[Task description] Retype every entry in its entirety, without alteration.

** Opening Task inputs block **

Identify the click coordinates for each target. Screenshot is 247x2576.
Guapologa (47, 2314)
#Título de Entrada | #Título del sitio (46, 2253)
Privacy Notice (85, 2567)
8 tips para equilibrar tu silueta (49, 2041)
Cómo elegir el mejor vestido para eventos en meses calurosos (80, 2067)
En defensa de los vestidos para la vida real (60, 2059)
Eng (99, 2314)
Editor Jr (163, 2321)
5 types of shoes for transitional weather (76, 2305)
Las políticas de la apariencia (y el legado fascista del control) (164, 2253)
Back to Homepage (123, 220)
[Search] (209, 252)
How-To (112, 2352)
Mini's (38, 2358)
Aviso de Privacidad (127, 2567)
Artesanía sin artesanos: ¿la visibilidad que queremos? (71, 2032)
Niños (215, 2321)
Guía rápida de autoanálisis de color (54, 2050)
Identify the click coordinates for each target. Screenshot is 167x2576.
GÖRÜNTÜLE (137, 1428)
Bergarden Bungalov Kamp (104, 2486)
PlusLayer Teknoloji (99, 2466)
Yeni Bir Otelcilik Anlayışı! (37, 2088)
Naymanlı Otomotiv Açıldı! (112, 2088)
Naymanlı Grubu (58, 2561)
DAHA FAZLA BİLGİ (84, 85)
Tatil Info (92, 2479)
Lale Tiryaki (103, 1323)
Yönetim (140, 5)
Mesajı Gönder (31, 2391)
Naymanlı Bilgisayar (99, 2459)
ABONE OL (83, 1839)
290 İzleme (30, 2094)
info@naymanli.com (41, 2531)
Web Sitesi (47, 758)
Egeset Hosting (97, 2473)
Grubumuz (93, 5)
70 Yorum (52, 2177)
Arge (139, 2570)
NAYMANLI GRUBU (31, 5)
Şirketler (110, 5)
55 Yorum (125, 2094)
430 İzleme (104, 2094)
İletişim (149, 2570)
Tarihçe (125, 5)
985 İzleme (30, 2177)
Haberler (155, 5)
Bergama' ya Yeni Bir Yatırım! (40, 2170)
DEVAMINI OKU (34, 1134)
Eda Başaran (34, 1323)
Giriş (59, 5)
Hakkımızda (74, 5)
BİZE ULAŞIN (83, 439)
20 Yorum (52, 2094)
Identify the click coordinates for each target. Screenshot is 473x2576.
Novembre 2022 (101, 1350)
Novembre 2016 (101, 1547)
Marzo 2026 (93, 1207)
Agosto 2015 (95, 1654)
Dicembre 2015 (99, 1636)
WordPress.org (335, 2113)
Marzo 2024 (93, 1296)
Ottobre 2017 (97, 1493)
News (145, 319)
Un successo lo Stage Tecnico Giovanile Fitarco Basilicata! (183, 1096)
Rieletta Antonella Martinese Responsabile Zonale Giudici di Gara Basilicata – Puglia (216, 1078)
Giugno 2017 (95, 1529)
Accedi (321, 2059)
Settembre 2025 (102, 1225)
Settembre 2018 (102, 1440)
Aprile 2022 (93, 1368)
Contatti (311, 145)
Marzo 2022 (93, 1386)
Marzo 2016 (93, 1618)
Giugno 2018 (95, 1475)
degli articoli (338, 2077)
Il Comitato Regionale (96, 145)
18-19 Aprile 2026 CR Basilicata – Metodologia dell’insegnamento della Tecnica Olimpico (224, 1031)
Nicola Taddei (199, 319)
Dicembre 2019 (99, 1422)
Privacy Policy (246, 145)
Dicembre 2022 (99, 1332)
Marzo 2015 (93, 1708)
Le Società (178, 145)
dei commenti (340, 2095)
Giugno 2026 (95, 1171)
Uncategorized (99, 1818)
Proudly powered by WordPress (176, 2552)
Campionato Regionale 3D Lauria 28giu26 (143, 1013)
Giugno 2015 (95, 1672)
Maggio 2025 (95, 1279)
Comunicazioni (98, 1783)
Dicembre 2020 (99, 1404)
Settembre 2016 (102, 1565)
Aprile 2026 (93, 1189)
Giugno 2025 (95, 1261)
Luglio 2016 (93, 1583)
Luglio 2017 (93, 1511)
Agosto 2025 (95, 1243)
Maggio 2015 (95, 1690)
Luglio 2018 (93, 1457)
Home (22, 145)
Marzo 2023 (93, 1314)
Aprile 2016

** Closing Task inputs block **

[Solution for this task]
Identify the click coordinates for each target. Screenshot is 247x2576.
Guapologa (47, 2314)
#Título de Entrada | #Título del sitio (46, 2253)
Privacy Notice (85, 2567)
8 tips para equilibrar tu silueta (49, 2041)
Cómo elegir el mejor vestido para eventos en meses calurosos (80, 2067)
En defensa de los vestidos para la vida real (60, 2059)
Eng (99, 2314)
Editor Jr (163, 2321)
5 types of shoes for transitional weather (76, 2305)
Las políticas de la apariencia (y el legado fascista del control) (164, 2253)
Back to Homepage (123, 220)
[Search] (209, 252)
How-To (112, 2352)
Mini's (38, 2358)
Aviso de Privacidad (127, 2567)
Artesanía sin artesanos: ¿la visibilidad que queremos? (71, 2032)
Niños (215, 2321)
Guía rápida de autoanálisis de color (54, 2050)
Identify the click coordinates for each target. Screenshot is 167x2576.
GÖRÜNTÜLE (137, 1428)
Bergarden Bungalov Kamp (104, 2486)
PlusLayer Teknoloji (99, 2466)
Yeni Bir Otelcilik Anlayışı! (37, 2088)
Naymanlı Otomotiv Açıldı! (112, 2088)
Naymanlı Grubu (58, 2561)
DAHA FAZLA BİLGİ (84, 85)
Tatil Info (92, 2479)
Lale Tiryaki (103, 1323)
Yönetim (140, 5)
Mesajı Gönder (31, 2391)
Naymanlı Bilgisayar (99, 2459)
ABONE OL (83, 1839)
290 İzleme (30, 2094)
info@naymanli.com (41, 2531)
Web Sitesi (47, 758)
Egeset Hosting (97, 2473)
Grubumuz (93, 5)
70 Yorum (52, 2177)
Arge (139, 2570)
NAYMANLI GRUBU (31, 5)
Şirketler (110, 5)
55 Yorum (125, 2094)
430 İzleme (104, 2094)
İletişim (149, 2570)
Tarihçe (125, 5)
985 İzleme (30, 2177)
Haberler (155, 5)
Bergama' ya Yeni Bir Yatırım! (40, 2170)
DEVAMINI OKU (34, 1134)
Eda Başaran (34, 1323)
Giriş (59, 5)
Hakkımızda (74, 5)
BİZE ULAŞIN (83, 439)
20 Yorum (52, 2094)
Identify the click coordinates for each target. Screenshot is 473x2576.
Novembre 2022 (101, 1350)
Novembre 2016 (101, 1547)
Marzo 2026 (93, 1207)
Agosto 2015 (95, 1654)
Dicembre 2015 (99, 1636)
WordPress.org (335, 2113)
Marzo 2024 (93, 1296)
Ottobre 2017 (97, 1493)
News (145, 319)
Un successo lo Stage Tecnico Giovanile Fitarco Basilicata! (183, 1096)
Rieletta Antonella Martinese Responsabile Zonale Giudici di Gara Basilicata – Puglia (216, 1078)
Giugno 2017 (95, 1529)
Accedi (321, 2059)
Settembre 2025 (102, 1225)
Settembre 2018 (102, 1440)
Aprile 2022 (93, 1368)
Contatti (311, 145)
Marzo 2022 (93, 1386)
Marzo 2016 (93, 1618)
Giugno 2018 (95, 1475)
degli articoli (338, 2077)
Il Comitato Regionale (96, 145)
18-19 Aprile 2026 CR Basilicata – Metodologia dell’insegnamento della Tecnica Olimpico (224, 1031)
Nicola Taddei (199, 319)
Dicembre 2019 (99, 1422)
Privacy Policy (246, 145)
Dicembre 2022 (99, 1332)
Marzo 2015 (93, 1708)
Le Società (178, 145)
dei commenti (340, 2095)
Giugno 2026 (95, 1171)
Uncategorized (99, 1818)
Proudly powered by WordPress (176, 2552)
Campionato Regionale 3D Lauria 28giu26 (143, 1013)
Giugno 2015 (95, 1672)
Maggio 2025 (95, 1279)
Comunicazioni (98, 1783)
Dicembre 2020 (99, 1404)
Settembre 2016 (102, 1565)
Aprile 2026 (93, 1189)
Giugno 2025 (95, 1261)
Luglio 2016 (93, 1583)
Luglio 2017 (93, 1511)
Agosto 2025 (95, 1243)
Maggio 2015 (95, 1690)
Luglio 2018 (93, 1457)
Home (22, 145)
Marzo 2023 (93, 1314)
Aprile 2016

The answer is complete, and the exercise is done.